**Task item:**
Every line below from the one with "Task: Open Pass-11 from sidebar" through the one with "You are a computer-use agent." should be retyped exactly, both ends included; no other lines and no pictures.

**Records to use:**
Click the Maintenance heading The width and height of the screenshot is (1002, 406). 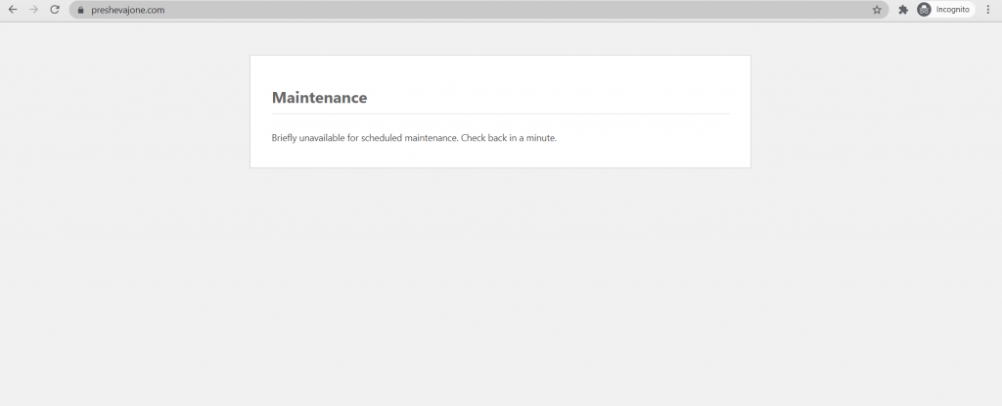pyautogui.click(x=319, y=98)
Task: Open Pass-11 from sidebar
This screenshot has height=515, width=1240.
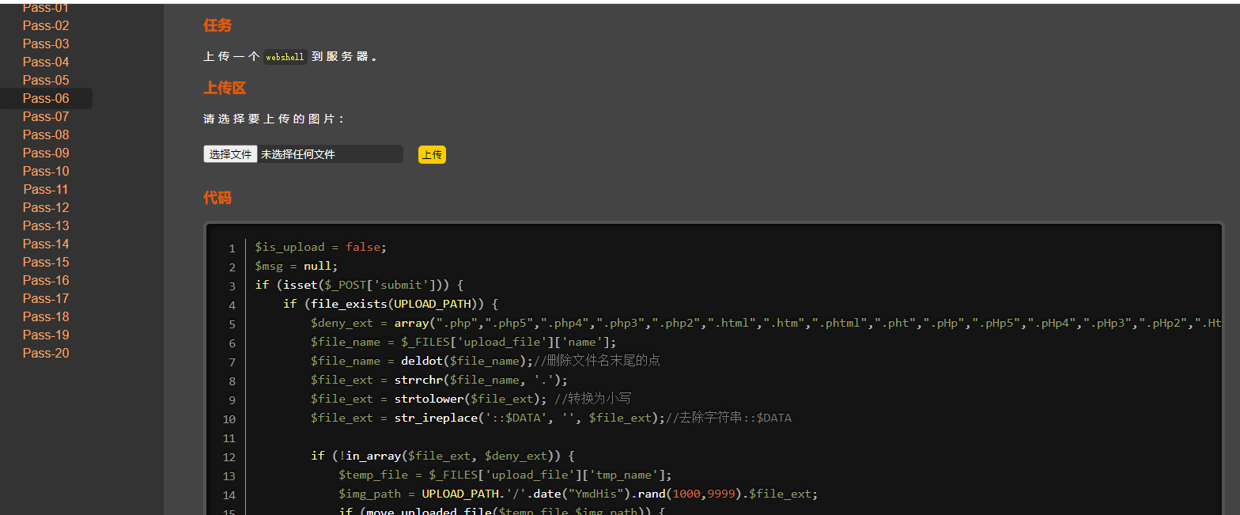Action: coord(46,189)
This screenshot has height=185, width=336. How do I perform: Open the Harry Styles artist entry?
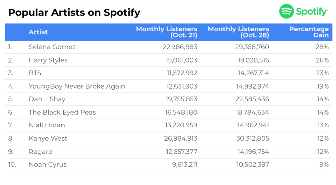48,60
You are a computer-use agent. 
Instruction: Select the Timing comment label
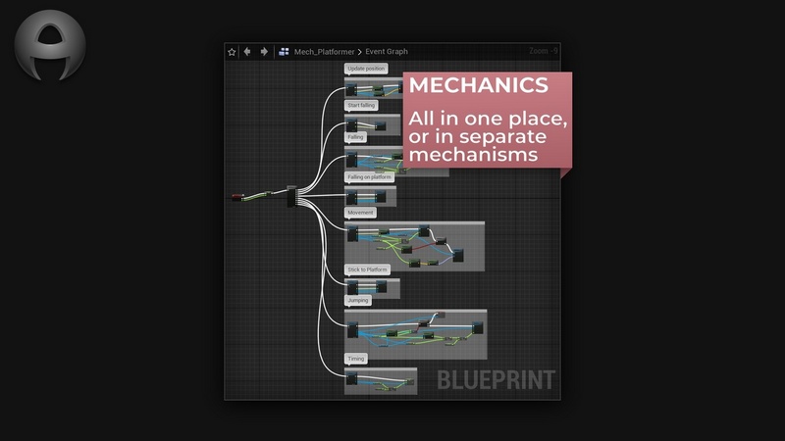[x=355, y=359]
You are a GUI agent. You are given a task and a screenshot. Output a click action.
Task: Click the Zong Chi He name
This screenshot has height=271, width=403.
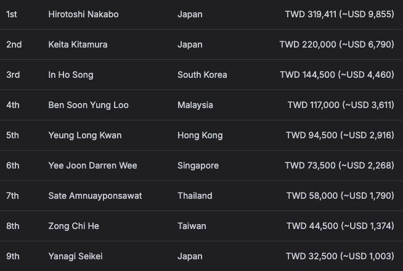[73, 226]
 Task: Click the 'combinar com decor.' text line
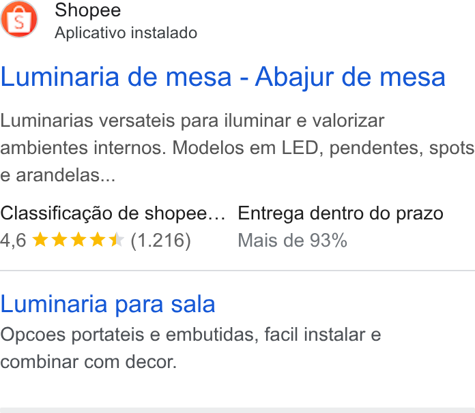pyautogui.click(x=89, y=362)
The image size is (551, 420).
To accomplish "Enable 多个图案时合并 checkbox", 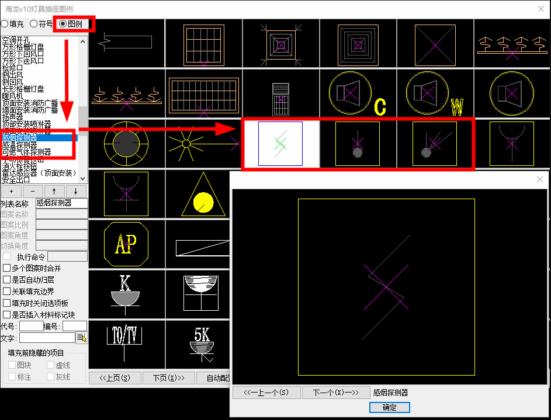I will coord(7,268).
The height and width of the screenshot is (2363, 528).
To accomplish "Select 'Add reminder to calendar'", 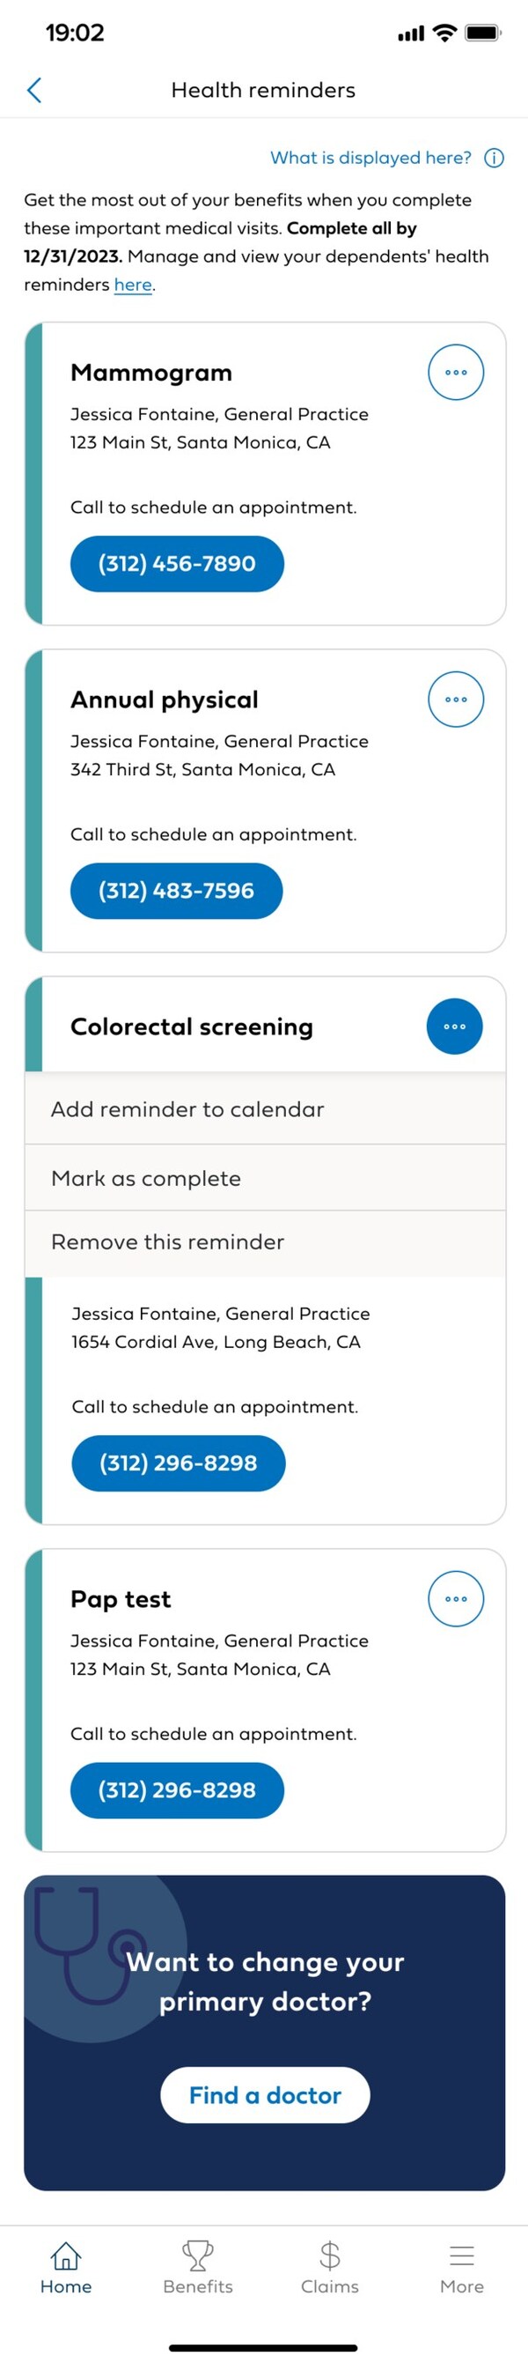I will (x=188, y=1109).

**Exercise output:**
Task: Open Pass-11 from sidebar
This screenshot has height=515, width=1240.
Action: coord(46,189)
This screenshot has height=185, width=336. How do I perform: Open the Harry Styles artist entry?
48,60
You are a computer-use agent. 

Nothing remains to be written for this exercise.